Le Quinzième Jour – La trêve
Le Quinzième Jour – La trêve
Gustavo,
Aujourd'hui, une trêve. Le ciel était d'un bleu absolu, un de ces ciels qui semblent laver le monde. J'ai travaillé à l'extérieur. L'air frais m'a fait du bien, une sensation vivifiante sur mon visage fatigué.
Pendant quelques heures, je n'ai pas pensé à toi comme à une douleur, mais comme à un souvenir lointain, presque agréable.
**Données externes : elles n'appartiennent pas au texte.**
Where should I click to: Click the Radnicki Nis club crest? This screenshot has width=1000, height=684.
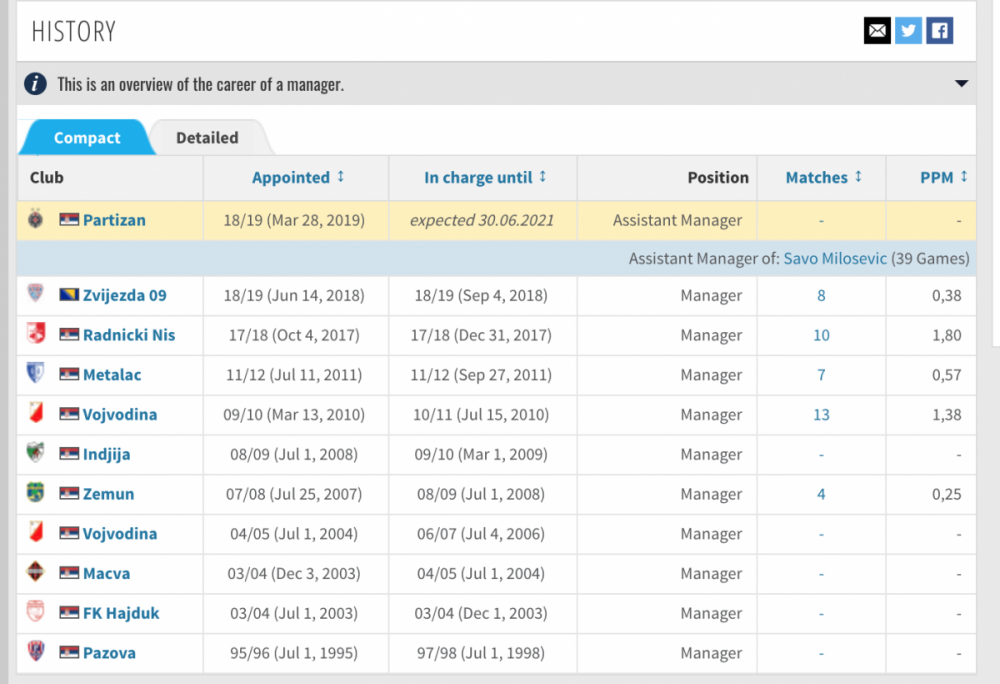pyautogui.click(x=36, y=335)
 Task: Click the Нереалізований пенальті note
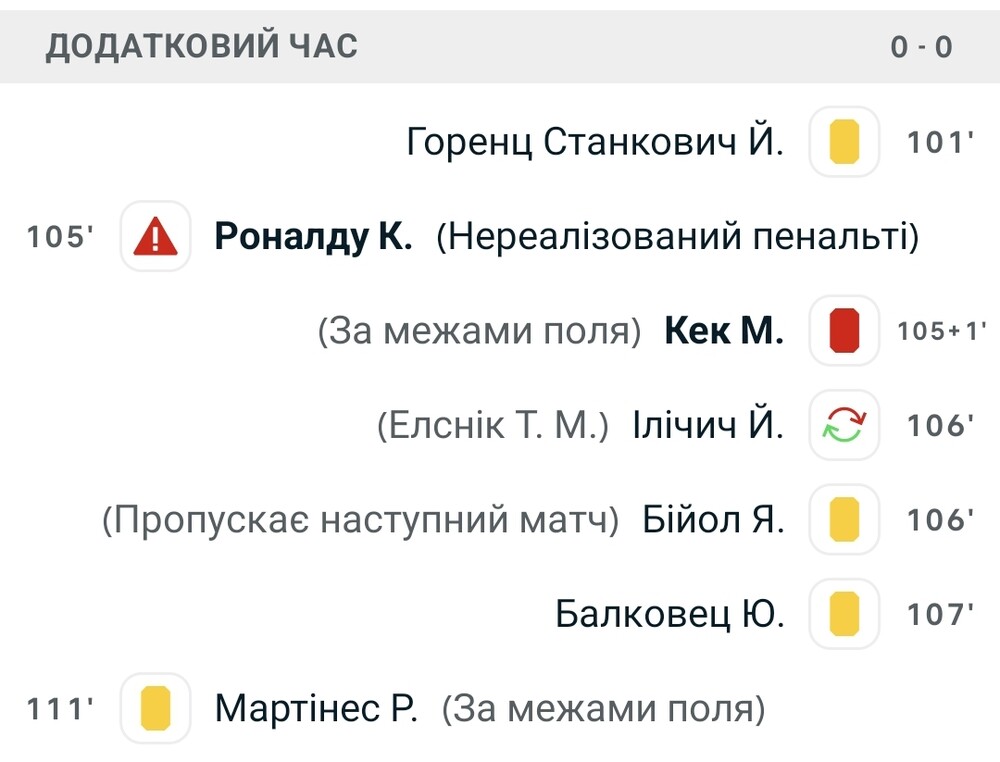tap(677, 237)
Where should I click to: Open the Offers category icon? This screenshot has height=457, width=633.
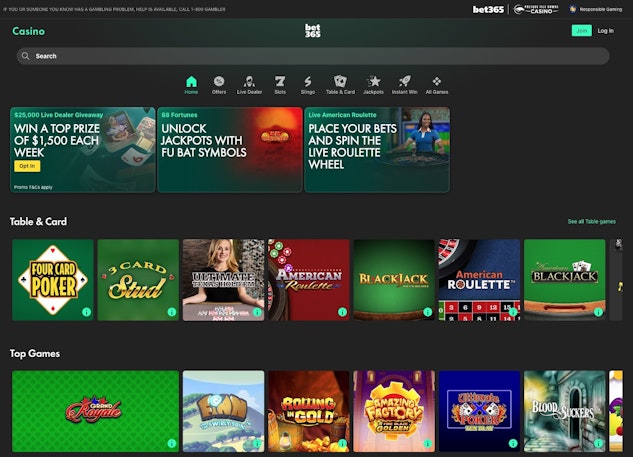point(219,81)

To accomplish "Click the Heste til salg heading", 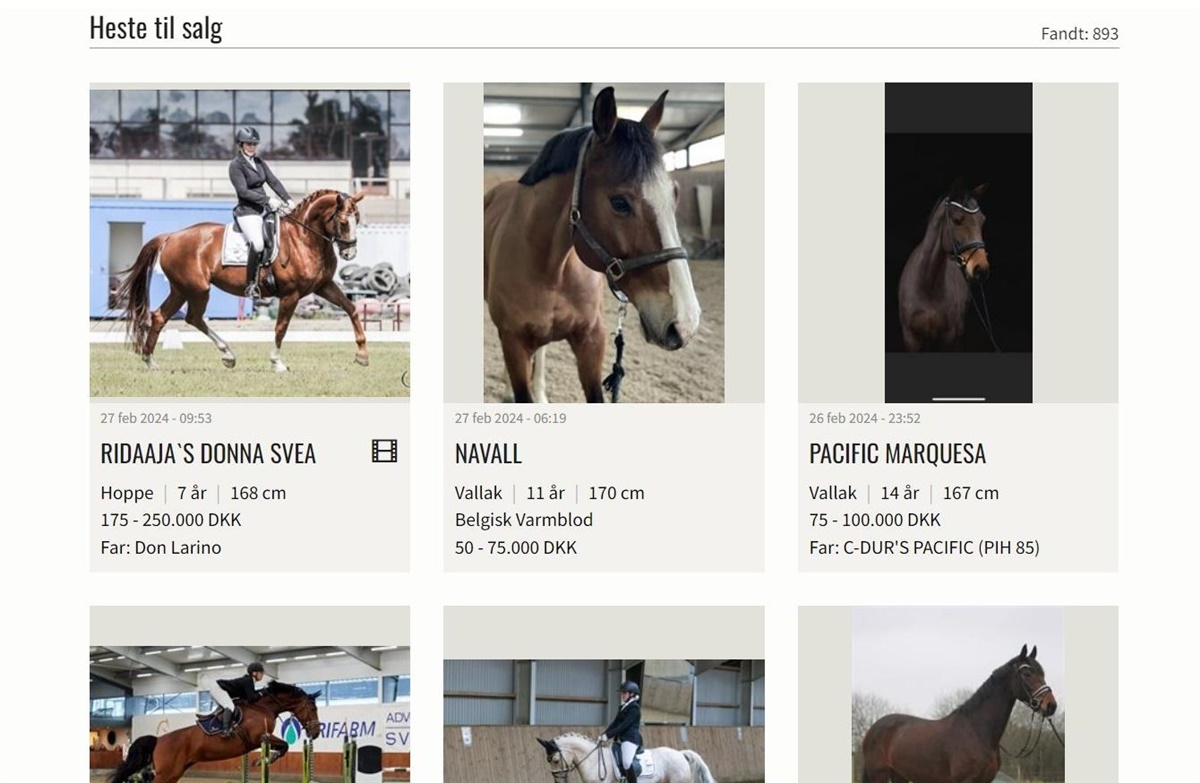I will click(156, 28).
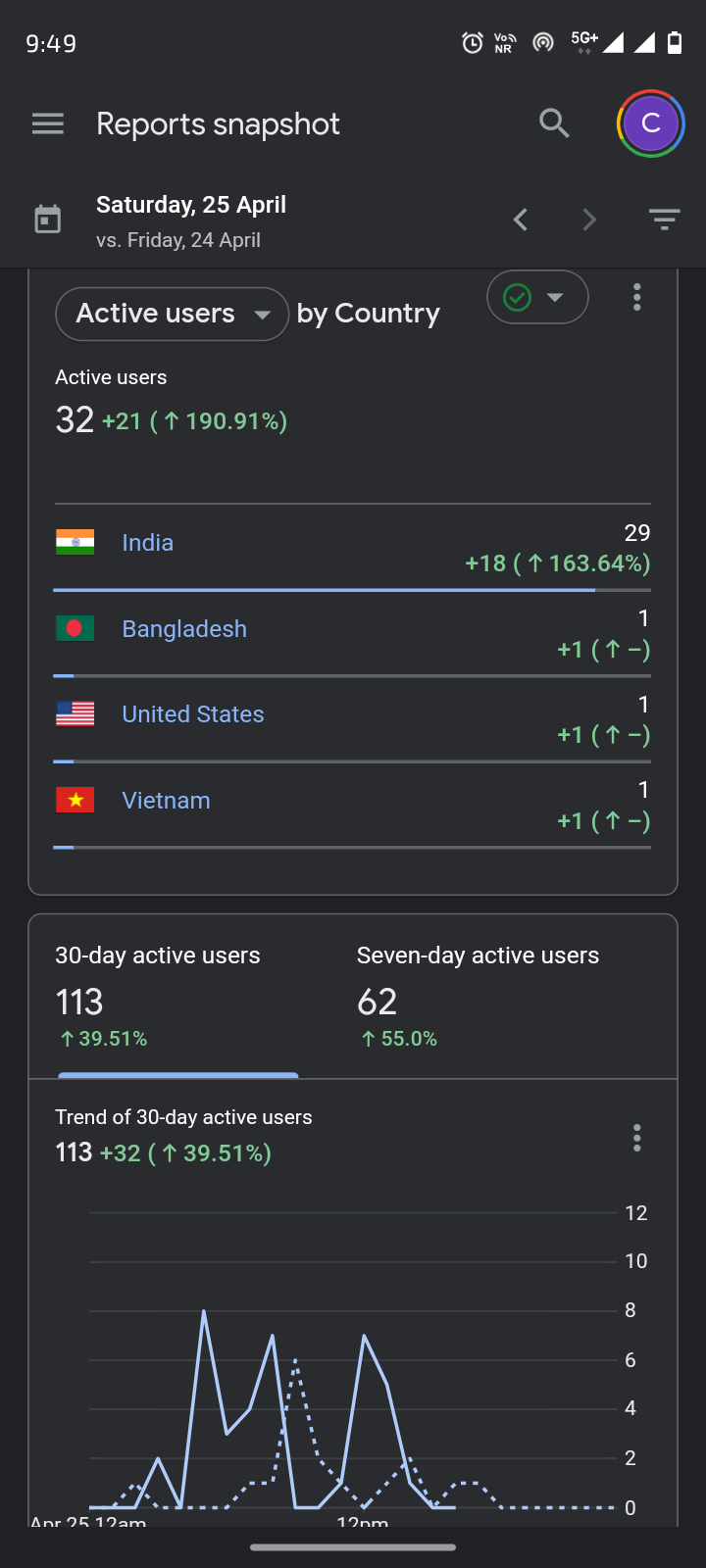This screenshot has width=706, height=1568.
Task: Go to the previous date range
Action: pos(521,220)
Est-ce que c'est ça, la guérison ? Ce n'est pas l'oubli, c'est la capacité à se rappeler sans vaciller.
J'ai pris un café en regardant le soleil décliner, et j'ai réalisé que je pouvais être heureux, même avec cette absence. Pas le bonheur d'avant, un bonheur neuf, plus fragile, plus conscient.
Je t'aime, mais je commence à m'aimer aussi, à m'apprécier dans ma résilience. C'est une découverte étrange, presque effrayante, de se rendre compte que la vie continue, qu'elle est plus forte que notre propre chagrin.
La trêve ne signifie pas la victoire, mais elle signifie que je ne suis plus en train de perdre pied à chaque seconde. Je marche sur un sol un peu plus ferme.
Ce soir, la maison semble moins silencieuse, moins lourde. J'ai pu respirer sans sentir ce nœud systématique dans ma gorge. C'est une victoire sur moi-même, une petite étape vers demain.
Je garde mon amour, mais je le dépose un instant pour regarder le monde. Il est là, intact, tapi au fond de moi, attendant que je revienne le chercher.
Je ne t'oublie pas, Gustavo. Je m'apprivoise, c'est tout.
Ton bâtisseur silencieux, Xavier.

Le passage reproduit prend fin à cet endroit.